### Задание
Согласно приведённому ниже тексту о лесозаготовках, в каком году Антонина Васильевна Алексеева приехала в Краснознаменский леспромхоз?

«Береги-и-ись!» - крикнул вальщик, и огромный ствол рухнул, надломив ёлочку, что выросла в старом окопе. Деревце отскочило и Тоня увидела ящики со снарядами. И торчащие
из земли сапоги...
Когда сапёры вывезли боеприпасы, лесорубы закопали останки немецкого солдата прямо в окопе и продолжили валить лес
Юлия ЯГНЕШКО
«В Краснознаменский леспромхоз я приехала по направлению в 1948 году, работала приёмщицей, на маркировке древесины, - говорит Антонина Васильевна Алексеева. - Специальность заготовителя древесины получила в архангельском техникуме по ускоренной программе. Теорию-то мы прошли, а как именно валят лес я и не видела!
В конце 1940-х в нашей области вырубали деревья, повреждённые осколками и пулями во время войны. Взамен потом сажали новые.

### Раздел данных
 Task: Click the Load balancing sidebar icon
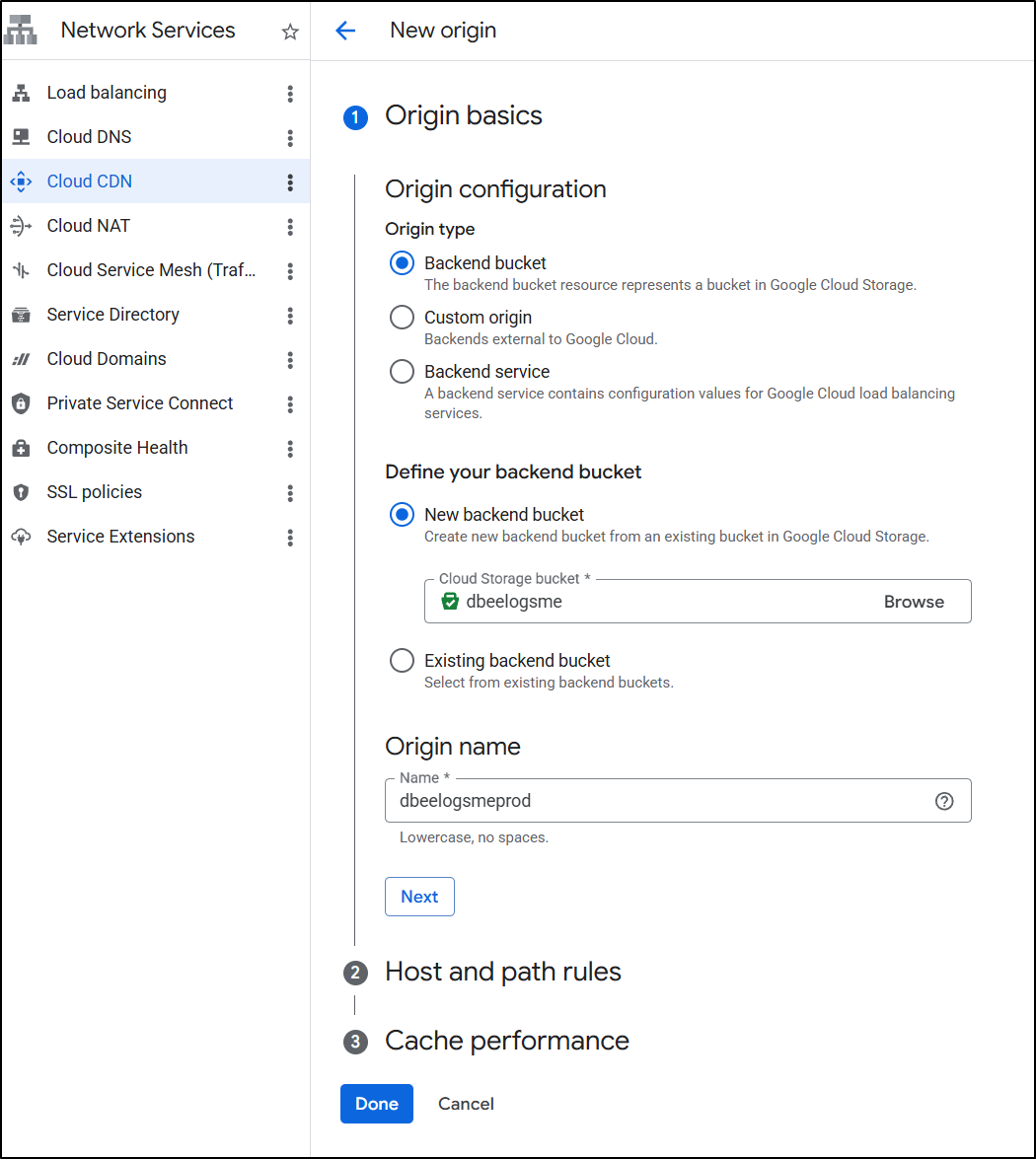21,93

* * *

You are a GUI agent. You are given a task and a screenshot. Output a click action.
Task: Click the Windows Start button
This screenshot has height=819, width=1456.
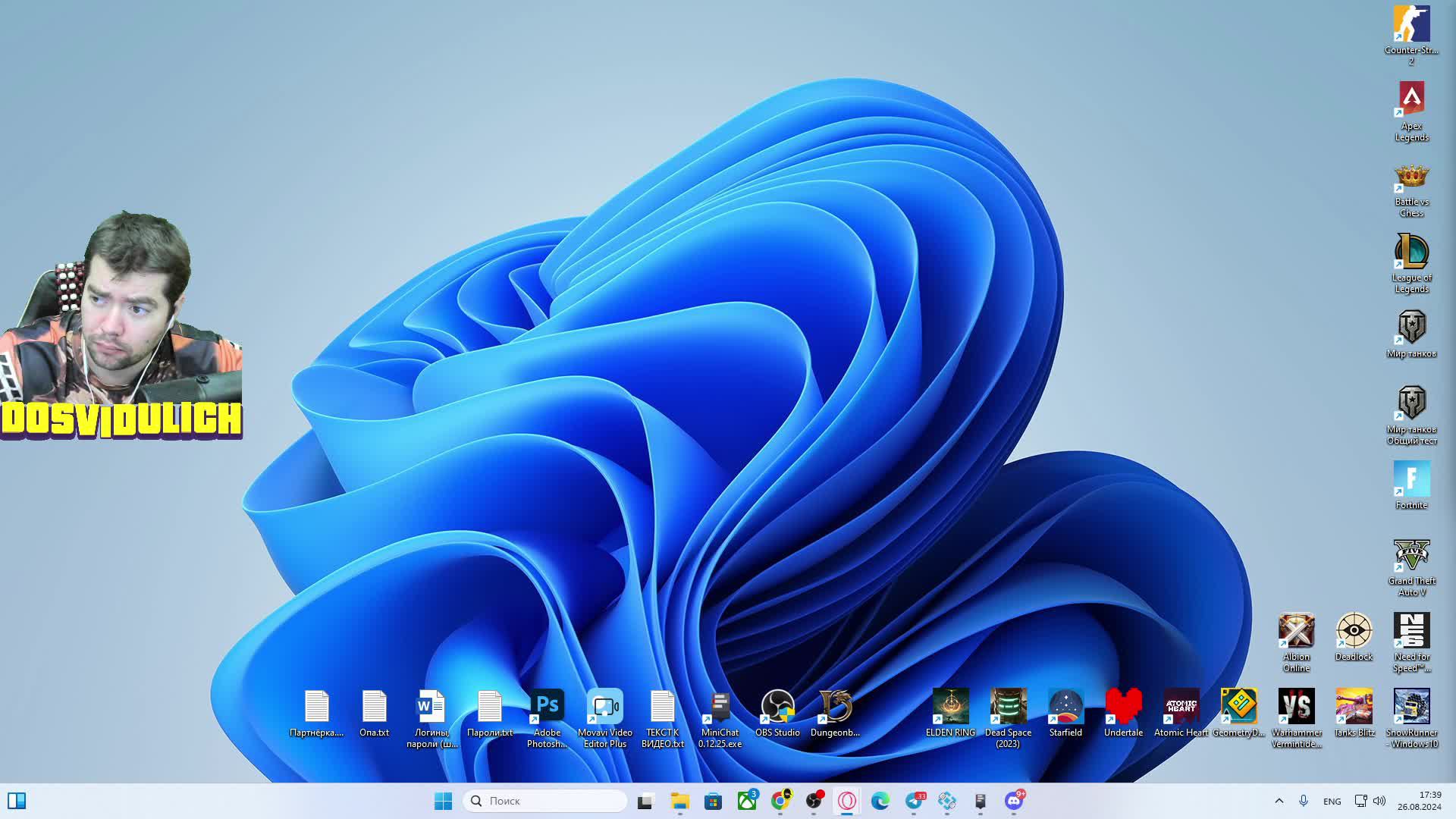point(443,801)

### Ожидаемый ответ
В 1948 году.